Ez 43, 1-7a; Sal 84; Mt 23, 1-12

«Hijo de Adán, éste es el sitio de mi trono, el sitio de las plantas de mis pies, donde voy a residir para siempre en medio de los hijos de Israel». ¡Quién iba a decirle a Ezequiel, cuyos ojos se iluminaron ante aquella visión del Templo lleno de la gloria de Dios, que aquel lugar escogido por Yahweh para habitar sería el alma humana, de la que el Templo era tan sólo figura y anticipo! ¡El alma humana, tan castigada por el pecado, tan ultrajada y desolada por innumerables dolores y angustias! ¡El alma humana, de la que un día, muy lejano y muy cercano a la vez, fue expulsado por la desobediencia, y que desde entonces se había visto convertida en el lugar de encuentro de todas las soledades! Ese alma, nuestra alma, iba a ser bañada en la Sangre del Hijo de Dios, purificada de todos sus crímenes, y, embellecida hasta la realeza por la gracia, iba a ser convertida en morada de Dios Trino, en alcoba real, en palacio digno de todo un Dios!

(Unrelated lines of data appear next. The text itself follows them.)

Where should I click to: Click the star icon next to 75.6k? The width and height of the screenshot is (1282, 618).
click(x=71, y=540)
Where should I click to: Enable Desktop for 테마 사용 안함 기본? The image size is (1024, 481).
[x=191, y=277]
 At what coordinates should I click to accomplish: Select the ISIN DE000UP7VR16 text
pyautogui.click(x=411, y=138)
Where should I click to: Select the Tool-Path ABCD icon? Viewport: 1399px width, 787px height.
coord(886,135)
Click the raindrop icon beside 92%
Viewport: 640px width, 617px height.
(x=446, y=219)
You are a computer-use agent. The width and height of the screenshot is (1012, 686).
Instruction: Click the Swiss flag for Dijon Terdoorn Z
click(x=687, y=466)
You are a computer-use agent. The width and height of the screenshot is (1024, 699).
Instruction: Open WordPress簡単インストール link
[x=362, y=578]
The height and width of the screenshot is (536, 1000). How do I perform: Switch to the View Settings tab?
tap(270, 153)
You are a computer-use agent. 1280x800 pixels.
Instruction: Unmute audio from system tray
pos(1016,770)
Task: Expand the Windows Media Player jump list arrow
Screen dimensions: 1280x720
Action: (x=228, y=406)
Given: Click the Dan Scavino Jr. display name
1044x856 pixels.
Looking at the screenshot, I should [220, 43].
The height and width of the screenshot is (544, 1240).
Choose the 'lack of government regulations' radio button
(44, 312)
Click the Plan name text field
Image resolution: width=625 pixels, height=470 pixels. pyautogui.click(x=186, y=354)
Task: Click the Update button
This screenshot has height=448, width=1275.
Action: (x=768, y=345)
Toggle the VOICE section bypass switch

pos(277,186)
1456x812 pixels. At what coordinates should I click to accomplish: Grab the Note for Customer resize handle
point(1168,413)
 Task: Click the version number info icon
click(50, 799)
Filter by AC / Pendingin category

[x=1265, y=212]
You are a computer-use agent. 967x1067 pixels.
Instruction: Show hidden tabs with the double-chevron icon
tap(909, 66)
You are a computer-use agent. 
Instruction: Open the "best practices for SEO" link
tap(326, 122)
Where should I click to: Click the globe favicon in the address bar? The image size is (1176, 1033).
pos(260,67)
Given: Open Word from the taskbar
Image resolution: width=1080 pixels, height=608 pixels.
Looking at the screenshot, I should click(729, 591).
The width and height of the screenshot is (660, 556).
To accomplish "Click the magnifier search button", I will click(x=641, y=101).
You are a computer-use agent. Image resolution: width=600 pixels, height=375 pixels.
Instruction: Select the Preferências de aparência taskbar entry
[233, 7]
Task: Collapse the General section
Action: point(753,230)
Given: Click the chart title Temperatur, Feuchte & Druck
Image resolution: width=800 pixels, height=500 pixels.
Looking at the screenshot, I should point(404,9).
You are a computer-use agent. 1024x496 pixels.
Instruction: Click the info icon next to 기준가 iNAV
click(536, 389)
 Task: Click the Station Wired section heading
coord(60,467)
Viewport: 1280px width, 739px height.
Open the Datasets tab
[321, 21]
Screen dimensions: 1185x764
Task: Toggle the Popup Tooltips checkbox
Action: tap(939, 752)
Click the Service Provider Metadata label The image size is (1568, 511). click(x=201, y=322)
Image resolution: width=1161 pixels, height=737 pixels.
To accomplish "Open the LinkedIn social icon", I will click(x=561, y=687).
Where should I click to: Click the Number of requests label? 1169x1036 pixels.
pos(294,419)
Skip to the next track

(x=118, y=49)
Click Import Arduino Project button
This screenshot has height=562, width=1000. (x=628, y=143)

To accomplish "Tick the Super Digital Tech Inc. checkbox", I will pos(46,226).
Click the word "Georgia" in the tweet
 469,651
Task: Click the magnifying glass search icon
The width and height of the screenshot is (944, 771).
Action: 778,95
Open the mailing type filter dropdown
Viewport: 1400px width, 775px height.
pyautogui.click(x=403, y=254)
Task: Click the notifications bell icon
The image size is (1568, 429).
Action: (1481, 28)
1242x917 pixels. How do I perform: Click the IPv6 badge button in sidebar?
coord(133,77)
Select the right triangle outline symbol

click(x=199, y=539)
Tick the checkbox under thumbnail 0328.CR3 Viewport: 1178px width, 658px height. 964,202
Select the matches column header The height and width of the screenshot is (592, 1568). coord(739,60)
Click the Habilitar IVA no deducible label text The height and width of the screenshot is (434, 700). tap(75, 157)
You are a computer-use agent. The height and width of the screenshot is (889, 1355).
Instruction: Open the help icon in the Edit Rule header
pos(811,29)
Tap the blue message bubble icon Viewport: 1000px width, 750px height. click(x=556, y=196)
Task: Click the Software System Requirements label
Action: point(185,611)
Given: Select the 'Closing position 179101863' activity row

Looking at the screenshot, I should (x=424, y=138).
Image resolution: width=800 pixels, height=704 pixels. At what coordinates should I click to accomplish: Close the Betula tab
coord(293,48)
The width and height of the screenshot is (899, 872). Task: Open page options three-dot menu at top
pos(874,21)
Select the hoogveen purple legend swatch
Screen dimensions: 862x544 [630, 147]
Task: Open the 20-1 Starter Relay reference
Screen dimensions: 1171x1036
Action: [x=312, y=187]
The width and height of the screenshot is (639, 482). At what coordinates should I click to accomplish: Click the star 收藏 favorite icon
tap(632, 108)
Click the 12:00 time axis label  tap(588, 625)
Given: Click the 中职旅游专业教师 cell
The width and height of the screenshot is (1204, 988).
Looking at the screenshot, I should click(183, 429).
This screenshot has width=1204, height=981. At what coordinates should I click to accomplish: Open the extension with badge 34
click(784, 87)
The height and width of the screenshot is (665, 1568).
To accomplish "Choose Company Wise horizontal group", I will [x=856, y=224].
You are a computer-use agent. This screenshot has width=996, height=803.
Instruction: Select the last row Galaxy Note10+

Frente a la incapacidad de las doctrinas farisaicas, que hoy denuncia el Señor en el evangelio, para llevar a la práctica la Ley, en nuestras almas habita quien es el mismo Amor, plenitud de la Ley. Debiéramos, a menudo, llevarnos la mano al pecho, y decirnos muchas veces, hasta que lo creamos: «alma, qué hermosa eres; has sido escogida para albergar a todo un Dios; sonríe, alma, porque tu Hacedor se ha enamorado de ti, y ha venido a habitar en tus entrañas; alégrate, alma, porque tienes el cielo entero dentro de ti, tú que un día te lanzaste por caminos de muerte; alaba a tu Dios, alma mía, porque Él es tu huésped… Y recuerda, esposa de Yahweh, que ya no te perteneces; has sido comprada a precio de Sangre, y consagrada con el agua bautismal. No permitas que more ya en ti nada impuro, puesto que eres casa de Dios; no dejes entrar en ti las insidias de los siete pecados capitales, ni albergues en tu interior los odios y rencillas del Maligno, porque estás consagrada a tu Señor; que Él, y sólo Él, sea quien llene tu casa por siempre».

¡María, mujer llena del Espíritu Santo! ¡Primer templo de Dios! Muéstranos la belleza de nuestras almas en gracia, hasta que el gozo nos haga estremecer, y temamos, más que ninguna otra cosa en este mundo, empañar semejante brillo con el más mínimo de los pecados.